In British Columbia Plaintiff’s don’t need to plead the value of their claim. Ultimately only the Plaintiff knows what final number they will be seeking at trial and this information does not have to be shared with the Defendant ahead of time. Appreciating this, can a Plaintiff simply defeat a Defence application to put a case into Rule 68 by claiming he will seek more than $100,000 in total damages at trial?
In today’s case (Singleton v. O’Neil) this issue was dealt with. The Plaintiff sued for damages as a result of an alleged assault which occurred on July 11, 2009. He prosecuted his claim in the usual course (outside of Rule 68) and set the matter for a 5 day Jury Trial. The Defendant’s opposed this and brought a motion to force the case into Rule 68 saying it was clearly worth less than $100,000 and that the rule was mandatory in these circumstances. The Plaintiff opposed arguing that he is claiming in excess of $100,000.
Madam Justice Gerow granted the motion finding that the case was likely worth less than $100,000 and cannot “justify the expense of a five day jury trial“. The Court provided the following reasons:
 Mr. Singleton did not provide any authorities which support his position that an award for the types of injuries he suffered and his treatment by the defendants will exceed $100,000. As well, he has not presented any authority for his position that it is the plaintiff who determines whether the claim should be brought under Rule 68. I note that there appears to be no such limitation in the rules. Rule 68(7) provides that on the application of any party, or as result of the court’s own application, an order may be made that the rule does not apply to an action. In other words, it is not up to only one of the parties to determine whether or not Rule 68 applies.
 The rule is mandatory in nature and applies to all claims which fall into subrule (2). In my view, the evidence to date and the case law to which I have been referred, supports the defendants’ position that the claim being advanced by Mr. Singleton is one which falls within Rule 68. Most of the pre-trial procedure has been completed, and the examinations for discovery which have been conducted have fallen within the time limits set out in Rule 68. Neither the plaintiff nor the defendants are suggesting they will require experts in addition to those allowed under the rule.

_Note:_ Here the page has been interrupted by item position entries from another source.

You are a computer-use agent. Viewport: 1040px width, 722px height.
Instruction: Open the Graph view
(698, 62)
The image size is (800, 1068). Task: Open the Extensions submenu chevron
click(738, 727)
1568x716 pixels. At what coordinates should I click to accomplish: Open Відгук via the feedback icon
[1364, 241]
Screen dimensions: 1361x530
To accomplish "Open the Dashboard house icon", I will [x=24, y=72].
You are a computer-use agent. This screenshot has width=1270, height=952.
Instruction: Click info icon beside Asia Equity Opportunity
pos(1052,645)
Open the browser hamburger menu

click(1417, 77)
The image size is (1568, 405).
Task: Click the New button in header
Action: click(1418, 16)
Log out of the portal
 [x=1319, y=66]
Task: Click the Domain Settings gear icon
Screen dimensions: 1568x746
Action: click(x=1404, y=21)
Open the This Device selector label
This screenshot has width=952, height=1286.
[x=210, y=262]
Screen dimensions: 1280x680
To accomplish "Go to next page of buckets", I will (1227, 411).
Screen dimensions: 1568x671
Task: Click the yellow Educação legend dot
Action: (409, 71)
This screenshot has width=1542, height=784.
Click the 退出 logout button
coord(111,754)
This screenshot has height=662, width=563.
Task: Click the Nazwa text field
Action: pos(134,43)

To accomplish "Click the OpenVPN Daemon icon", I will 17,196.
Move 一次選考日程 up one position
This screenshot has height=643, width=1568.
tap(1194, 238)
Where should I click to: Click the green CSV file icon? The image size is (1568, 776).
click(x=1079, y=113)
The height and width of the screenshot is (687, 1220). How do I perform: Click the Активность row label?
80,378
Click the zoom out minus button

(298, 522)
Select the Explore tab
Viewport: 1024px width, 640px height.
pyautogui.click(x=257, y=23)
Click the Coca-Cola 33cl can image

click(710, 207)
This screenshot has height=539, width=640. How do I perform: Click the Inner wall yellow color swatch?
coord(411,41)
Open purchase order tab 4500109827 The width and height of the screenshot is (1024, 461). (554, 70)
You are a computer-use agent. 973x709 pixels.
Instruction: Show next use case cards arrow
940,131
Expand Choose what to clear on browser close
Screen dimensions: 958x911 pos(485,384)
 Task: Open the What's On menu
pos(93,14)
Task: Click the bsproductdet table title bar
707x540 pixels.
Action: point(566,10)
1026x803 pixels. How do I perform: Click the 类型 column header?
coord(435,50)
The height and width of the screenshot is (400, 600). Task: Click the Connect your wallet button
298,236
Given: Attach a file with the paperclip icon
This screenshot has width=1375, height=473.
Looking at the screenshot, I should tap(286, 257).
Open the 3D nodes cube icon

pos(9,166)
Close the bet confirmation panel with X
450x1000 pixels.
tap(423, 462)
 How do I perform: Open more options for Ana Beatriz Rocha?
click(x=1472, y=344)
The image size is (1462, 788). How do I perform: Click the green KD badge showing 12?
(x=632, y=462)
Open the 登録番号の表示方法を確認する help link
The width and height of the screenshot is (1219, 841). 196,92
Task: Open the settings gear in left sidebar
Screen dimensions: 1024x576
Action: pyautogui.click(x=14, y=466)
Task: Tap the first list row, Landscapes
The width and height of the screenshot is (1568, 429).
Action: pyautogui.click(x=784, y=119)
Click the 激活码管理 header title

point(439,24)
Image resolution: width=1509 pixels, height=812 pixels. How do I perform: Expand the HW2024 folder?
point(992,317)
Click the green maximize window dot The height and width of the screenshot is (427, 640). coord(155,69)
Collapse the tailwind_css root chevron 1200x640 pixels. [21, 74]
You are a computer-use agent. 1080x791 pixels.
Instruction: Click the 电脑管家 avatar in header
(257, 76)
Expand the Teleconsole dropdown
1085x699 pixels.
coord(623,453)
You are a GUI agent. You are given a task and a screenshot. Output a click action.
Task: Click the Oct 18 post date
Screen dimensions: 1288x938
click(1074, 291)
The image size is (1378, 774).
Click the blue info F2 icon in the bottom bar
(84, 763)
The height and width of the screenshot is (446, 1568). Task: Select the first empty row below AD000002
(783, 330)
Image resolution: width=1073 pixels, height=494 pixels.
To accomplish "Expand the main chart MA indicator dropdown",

 As set out in subrule (13), the overarching consideration in determining applications under Rule 68 is proportionality. The court must consider what is reasonable in relation to the amount at issue in the action.
 As in Berenjian and Uribe v. Magnus, 2009 BCSC 1230, a jury trial is being sought by the party opposing the application for an order that the matter falls within Rule 68. Based on the affidavit material, I have concluded that the claim being advanced by Mr. Singleton is relatively simple and straightforward, and is not one that can justify the expense of a five day jury trial.
 For the forgoing reasons, I have determined it is appropriate to make the order sought by the defendants. Accordingly, I am making an order that this matter proceed under Rule 68, and the trial be before a judge alone.
This is an interesting judgement because it seems to require that a Plaintiff adduce evidence of the likely value of their claim to defeat such a motion.
As readers of this blog know the New BC Supreme Court Civil Rules come into force on July 1, 2010. Rule 68 is repealed under the new rules but parts of it survive in Rule 15. I’ve previously written about this and you can find my analysis here. In short, Rule 15 incorporates the mandatory language of Rule 68 for personal injury claims under $100,000 so this case will likely retain its value as a precedent after the new rules take effect.